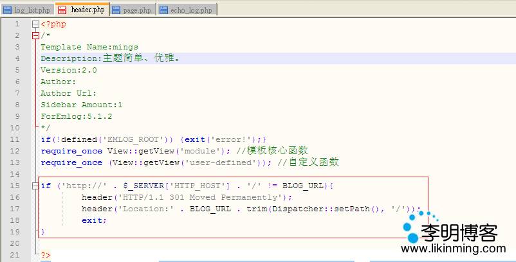Collapse the comment block fold on line 2
This screenshot has height=262, width=516.
[x=35, y=36]
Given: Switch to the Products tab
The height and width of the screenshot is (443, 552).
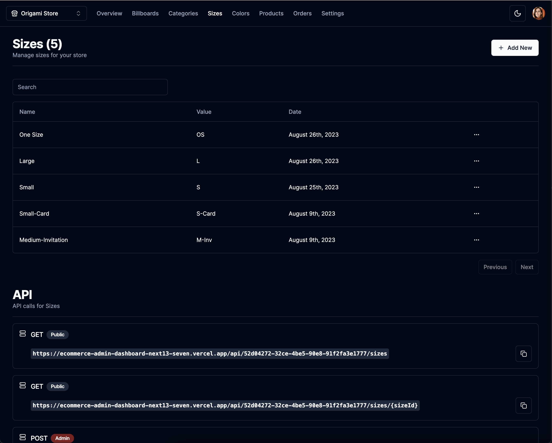Looking at the screenshot, I should [x=271, y=13].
---------------
Directions for this task ->
Please locate every line in the entries above that contains the word "width" and copy those lines. Case counts.

Exercise solution ->
This screenshot has height=262, width=516.
The height and width of the screenshot is (443, 552).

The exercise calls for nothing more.